# Directions for this task
Word for word, transcribe the material below from its first line to the line with "This screenshot has width=670, height=797.", both included.

# Input records
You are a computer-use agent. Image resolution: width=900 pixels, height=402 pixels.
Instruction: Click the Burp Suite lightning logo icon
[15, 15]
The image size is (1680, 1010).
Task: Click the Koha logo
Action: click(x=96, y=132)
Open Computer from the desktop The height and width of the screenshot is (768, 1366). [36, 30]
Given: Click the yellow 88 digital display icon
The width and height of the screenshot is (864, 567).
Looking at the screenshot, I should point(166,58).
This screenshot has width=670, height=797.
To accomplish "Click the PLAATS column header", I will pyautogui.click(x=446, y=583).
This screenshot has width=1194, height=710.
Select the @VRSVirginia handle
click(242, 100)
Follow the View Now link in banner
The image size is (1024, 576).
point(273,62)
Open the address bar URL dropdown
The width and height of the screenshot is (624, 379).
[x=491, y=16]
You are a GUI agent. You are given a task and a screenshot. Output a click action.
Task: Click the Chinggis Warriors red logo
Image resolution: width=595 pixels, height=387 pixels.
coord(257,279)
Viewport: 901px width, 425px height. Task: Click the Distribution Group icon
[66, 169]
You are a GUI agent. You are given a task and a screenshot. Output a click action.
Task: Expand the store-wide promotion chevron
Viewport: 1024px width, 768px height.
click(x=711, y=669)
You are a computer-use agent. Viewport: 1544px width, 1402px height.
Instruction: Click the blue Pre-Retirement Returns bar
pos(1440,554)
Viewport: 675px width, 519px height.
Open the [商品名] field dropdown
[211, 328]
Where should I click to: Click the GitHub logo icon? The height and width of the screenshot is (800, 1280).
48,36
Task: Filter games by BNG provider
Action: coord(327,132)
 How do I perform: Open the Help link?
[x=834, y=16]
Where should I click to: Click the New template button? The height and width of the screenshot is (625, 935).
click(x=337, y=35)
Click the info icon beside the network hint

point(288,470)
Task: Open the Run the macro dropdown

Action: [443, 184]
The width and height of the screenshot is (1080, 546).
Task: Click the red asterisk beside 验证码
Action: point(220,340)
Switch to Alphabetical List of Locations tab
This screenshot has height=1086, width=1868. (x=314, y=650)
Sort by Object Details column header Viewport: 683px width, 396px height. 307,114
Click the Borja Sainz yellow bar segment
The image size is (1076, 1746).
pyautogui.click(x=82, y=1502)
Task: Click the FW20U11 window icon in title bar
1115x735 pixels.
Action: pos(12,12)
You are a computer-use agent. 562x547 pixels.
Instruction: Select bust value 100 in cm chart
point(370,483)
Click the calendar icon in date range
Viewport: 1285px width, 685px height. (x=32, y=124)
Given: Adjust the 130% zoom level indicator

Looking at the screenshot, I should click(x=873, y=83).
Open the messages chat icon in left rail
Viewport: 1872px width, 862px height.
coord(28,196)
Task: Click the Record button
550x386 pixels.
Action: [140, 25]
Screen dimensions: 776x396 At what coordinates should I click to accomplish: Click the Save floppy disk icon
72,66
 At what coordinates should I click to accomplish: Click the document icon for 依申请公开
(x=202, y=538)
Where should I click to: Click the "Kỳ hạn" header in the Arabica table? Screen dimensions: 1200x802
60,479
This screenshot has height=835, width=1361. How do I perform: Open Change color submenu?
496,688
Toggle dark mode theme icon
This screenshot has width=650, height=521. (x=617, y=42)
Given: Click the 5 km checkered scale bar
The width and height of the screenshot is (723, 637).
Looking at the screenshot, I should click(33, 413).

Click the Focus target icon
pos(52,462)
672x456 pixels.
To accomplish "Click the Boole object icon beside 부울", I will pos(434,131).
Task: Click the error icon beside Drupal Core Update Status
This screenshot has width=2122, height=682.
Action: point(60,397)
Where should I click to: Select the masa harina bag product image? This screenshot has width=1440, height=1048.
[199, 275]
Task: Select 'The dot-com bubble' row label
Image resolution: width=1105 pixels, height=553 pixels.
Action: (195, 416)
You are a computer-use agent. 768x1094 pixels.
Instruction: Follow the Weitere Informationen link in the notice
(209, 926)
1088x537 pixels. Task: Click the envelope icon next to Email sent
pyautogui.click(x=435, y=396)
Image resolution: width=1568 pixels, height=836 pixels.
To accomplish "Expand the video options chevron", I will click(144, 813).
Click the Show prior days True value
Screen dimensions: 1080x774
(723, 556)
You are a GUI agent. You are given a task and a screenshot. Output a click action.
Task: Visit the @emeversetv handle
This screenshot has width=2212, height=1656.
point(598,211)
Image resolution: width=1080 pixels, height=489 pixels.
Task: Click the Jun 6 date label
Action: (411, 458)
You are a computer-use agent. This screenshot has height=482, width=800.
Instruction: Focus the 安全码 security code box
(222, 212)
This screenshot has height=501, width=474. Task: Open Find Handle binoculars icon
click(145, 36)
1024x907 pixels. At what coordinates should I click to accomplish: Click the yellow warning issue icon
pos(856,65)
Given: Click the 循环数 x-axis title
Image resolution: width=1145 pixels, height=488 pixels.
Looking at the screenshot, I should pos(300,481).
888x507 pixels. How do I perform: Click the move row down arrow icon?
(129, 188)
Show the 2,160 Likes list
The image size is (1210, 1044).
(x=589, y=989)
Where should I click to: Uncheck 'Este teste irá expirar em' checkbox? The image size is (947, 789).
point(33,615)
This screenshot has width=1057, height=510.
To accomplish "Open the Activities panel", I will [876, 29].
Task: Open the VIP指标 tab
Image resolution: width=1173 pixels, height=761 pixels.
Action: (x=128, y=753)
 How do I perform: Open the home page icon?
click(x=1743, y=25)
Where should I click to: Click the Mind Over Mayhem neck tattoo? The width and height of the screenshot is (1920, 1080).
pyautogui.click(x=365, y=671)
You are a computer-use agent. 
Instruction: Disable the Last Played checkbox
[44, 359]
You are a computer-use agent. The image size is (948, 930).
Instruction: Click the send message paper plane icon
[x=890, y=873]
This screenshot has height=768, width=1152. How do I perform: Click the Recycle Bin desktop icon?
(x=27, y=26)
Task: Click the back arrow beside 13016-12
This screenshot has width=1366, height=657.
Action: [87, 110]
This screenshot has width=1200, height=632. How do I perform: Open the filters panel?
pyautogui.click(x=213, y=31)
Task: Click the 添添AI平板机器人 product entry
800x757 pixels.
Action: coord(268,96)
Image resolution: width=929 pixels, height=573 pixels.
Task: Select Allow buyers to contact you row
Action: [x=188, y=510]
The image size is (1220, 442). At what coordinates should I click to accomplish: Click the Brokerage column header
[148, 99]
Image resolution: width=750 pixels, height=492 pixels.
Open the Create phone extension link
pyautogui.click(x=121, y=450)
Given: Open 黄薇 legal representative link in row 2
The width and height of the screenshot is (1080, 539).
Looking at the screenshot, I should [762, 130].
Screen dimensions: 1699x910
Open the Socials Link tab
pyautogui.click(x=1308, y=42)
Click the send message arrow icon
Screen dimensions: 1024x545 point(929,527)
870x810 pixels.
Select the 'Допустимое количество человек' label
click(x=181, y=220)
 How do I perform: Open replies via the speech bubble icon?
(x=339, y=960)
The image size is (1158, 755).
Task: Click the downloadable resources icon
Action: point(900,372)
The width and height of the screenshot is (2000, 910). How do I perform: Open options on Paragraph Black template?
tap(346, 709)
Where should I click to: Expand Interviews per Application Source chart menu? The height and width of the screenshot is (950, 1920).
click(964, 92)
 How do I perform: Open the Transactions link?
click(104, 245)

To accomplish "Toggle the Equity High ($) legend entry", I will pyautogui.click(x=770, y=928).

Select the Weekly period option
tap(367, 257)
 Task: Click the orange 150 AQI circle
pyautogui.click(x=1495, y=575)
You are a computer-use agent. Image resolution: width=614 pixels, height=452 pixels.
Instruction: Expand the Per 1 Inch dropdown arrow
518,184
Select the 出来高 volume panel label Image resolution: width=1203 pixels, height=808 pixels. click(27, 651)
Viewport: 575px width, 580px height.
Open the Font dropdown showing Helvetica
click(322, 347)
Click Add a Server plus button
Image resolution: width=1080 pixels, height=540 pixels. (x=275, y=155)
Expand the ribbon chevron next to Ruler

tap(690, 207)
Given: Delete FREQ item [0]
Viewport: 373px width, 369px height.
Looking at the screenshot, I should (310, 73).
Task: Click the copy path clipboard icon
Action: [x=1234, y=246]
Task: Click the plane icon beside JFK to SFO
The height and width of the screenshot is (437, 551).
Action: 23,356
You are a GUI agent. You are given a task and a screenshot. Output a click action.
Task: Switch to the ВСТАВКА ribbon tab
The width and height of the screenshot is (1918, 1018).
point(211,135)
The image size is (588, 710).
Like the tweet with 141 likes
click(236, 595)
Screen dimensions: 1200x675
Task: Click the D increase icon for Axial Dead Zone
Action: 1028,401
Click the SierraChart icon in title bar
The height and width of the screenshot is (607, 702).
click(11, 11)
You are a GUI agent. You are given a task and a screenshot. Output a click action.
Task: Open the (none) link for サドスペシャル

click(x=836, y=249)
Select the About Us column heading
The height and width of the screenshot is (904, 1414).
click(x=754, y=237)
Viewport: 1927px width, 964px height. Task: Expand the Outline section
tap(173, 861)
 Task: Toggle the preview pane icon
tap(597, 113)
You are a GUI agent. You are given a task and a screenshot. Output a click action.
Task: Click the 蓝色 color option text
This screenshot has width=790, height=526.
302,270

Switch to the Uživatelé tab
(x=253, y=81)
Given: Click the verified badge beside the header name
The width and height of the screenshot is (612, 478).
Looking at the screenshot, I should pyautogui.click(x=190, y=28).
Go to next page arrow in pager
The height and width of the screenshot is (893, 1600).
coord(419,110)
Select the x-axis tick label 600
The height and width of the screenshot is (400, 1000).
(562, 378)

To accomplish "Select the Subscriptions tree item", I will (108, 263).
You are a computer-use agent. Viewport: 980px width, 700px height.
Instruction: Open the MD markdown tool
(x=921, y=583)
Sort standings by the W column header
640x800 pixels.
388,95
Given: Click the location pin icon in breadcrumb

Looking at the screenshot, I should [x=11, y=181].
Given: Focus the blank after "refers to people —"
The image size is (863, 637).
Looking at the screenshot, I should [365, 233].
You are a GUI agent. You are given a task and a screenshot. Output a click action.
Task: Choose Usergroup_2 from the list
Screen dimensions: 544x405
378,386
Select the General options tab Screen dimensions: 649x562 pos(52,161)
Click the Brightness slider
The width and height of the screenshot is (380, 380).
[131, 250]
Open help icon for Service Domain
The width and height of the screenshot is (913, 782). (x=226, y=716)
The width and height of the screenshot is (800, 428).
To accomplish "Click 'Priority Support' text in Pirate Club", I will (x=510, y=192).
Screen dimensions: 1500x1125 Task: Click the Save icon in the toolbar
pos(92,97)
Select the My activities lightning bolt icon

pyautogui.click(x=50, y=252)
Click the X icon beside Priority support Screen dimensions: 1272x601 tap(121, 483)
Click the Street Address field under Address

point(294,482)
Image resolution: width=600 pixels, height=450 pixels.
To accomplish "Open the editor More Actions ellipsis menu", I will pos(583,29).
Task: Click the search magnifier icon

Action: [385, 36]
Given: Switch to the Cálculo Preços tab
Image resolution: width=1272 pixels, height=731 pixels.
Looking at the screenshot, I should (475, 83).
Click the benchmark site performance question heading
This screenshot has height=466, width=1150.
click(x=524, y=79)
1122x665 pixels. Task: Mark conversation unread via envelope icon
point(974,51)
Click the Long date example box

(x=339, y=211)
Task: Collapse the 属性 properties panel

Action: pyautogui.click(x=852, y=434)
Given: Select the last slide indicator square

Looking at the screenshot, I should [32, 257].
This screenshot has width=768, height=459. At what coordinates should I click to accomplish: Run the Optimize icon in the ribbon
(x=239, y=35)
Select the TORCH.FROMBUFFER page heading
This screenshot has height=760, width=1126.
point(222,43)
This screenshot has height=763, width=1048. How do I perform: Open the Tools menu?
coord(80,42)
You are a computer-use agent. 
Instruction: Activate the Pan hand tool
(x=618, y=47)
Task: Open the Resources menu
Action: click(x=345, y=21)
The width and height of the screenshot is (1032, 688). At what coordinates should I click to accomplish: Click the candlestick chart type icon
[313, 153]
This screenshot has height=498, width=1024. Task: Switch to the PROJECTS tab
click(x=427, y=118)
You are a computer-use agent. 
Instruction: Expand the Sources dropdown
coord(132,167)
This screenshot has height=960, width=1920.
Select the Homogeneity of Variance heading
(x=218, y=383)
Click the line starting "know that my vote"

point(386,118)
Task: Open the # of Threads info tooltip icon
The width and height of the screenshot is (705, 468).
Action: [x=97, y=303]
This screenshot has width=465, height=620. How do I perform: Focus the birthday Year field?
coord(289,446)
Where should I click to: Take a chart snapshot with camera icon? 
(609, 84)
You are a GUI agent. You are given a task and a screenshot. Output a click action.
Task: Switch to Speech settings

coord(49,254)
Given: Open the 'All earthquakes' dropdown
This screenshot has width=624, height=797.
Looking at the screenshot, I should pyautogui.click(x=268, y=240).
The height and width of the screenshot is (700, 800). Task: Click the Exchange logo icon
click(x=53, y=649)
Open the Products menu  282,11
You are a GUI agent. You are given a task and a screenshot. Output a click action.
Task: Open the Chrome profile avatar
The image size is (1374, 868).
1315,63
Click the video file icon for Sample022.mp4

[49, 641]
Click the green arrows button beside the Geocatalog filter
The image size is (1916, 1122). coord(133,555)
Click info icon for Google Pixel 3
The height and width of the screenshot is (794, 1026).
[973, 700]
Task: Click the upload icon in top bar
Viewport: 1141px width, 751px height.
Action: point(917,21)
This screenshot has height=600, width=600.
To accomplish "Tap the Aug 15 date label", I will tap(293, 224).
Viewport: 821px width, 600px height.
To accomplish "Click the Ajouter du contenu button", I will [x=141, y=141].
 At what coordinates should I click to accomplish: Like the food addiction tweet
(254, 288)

# Response area
You are a computer-use agent. Image resolution: width=900 pixels, height=402 pixels.
Instruction: Click the Burp Suite lightning logo icon
[15, 15]
The image size is (1680, 1010).
Task: Click the Koha logo
Action: click(x=96, y=132)
Open Computer from the desktop The height and width of the screenshot is (768, 1366). [36, 30]
Given: Click the yellow 88 digital display icon
The width and height of the screenshot is (864, 567).
Looking at the screenshot, I should point(166,58).
This screenshot has width=670, height=797.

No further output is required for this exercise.